Djian paie ses dettes
Salinger, Joyce, Céline, Cendrars... Quand l'auteur de "37°2" rend hommage à ceux qui l'ont constitué.

Ils sont américains (Salinger, Kerouac, Melville, Miller, Faulkner, Hemingway, Brautigan, Carver), français (Céline, Cendrars), sans oublier le génial auteur d'Ulysse, James Joyce : "Quand, se prélassant dans un palace des bords du Léman, entre deux chasses aux papillons, écrit Djian, Nabokov déclarait que le monologue de Molly Bloom était la grand faiblesse de Joyce (mais Lolita est une telle merveille!...), j'étais encore trop jeune pour lui sauter à la gorge et l'étrangler de mes propres mains.
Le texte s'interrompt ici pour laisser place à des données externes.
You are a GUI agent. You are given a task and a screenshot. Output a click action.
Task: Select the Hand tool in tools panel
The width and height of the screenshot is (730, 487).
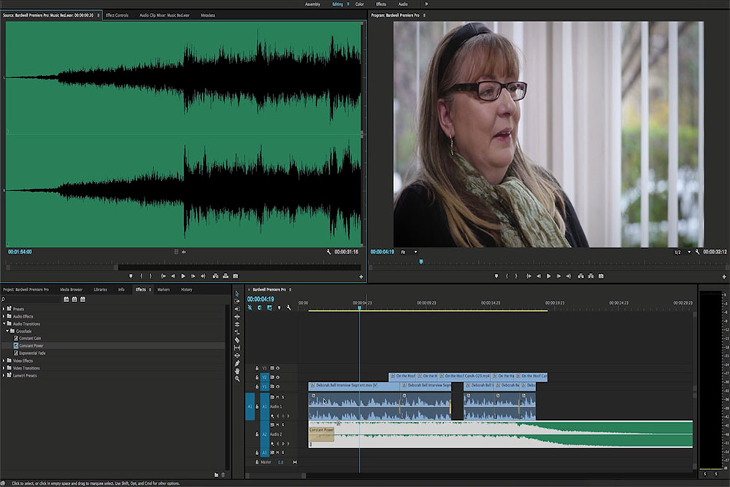tap(237, 371)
Je me suis promené pendant vingt ans avec la dernière page d'Ulysse pliée dans mon portefeuille et cette autre blessure ne se refermera jamais."

Philippe Djian, auteur de quinze romans, dont plusieurs succès, au premier rang desquels 37°2 le matin, a décidé de leur payer sa dette, tout en sachant qu'il n'en aurait jamais fini puisqu'il leur doit ce qu'il est devenu, à ces inconnus si proches, à ces morts si vivants qui l'émeuvent comme lorsqu'il les a découverts, mais pour lesquels il peine à faire partager son émotion. Peut-être parce qu'il est trop dans l'admiration et l'empathie.

Sur Céline, il est d'une justesse - "il représente pour moi le styliste absolu" - alliée à une naïveté désarmante : "Je ne savais pas qu'il était le salopard dont on me dresserait le portrait par la suite. Et c'est un peu mon problème avec lui car je l'ai immédiatement aimé et n'ai pu me défaire de ce sentiment, malgré que j'en eusse." C'était peut-être une occasion de s'interroger un peu plus avant sur le mystère Céline, sur cette "fabuleuse puissance incantatoire", sur le Céline scandale dont a parlé Henri Godard (Gallimard), au lieu de s'imaginer que "tout le monde sait qu'il y a deux Céline", manière trop commode de fuir le problème que pose cet irrécupérable.

A l'origine, Jerome David Salinger et L'Attrape-cœurs : "D'une certaine manière, je ne me souviens pas de ce qu'il y a avant L'Attrape-cœurs." Kerouac, celui qui possède "une écriture qui vous marque physiquement, qui laisse son empreinte indélébile sur votre corps"et dont la route n'est pas si éloignée de celle que Melville, un siècle plus tôt, assignait au capitaine Achab. Henry Miller, qui a sûrement "représenté un point de non-retour" dans la décision de Djian de devenir écrivain. Faulkner, l'envoûteur suprême, Hemingway en "grand professeur", Richard Brautigan, auquel Djian doit peut-être encore plus qu'il ne le dit.

Et enfin, Raymond Carver (1), celui dont il a sans doute le plus de mal à parler, tant il lui semble délicat de "dire d'un écrivain qu'il est tout ce qu'on aime". Carver, mort trop tôt, œuvre inachevée laissant une déchirure, œuvre qui va au plus près de "la simplicité - l'économie, la sécheresse ", Carver, pour lequel il faudra batailler encore longtemps avant qu'on lui donne sa vraie place.

(1) Vient de paraître Deux Audacieux, auprès de Raymond Carver, témoignage de Tess Gallagher (traduit de l'anglais - Etats-Unis - par Christine Rinoldy, éd. Arléa, 120 p. 12 € ).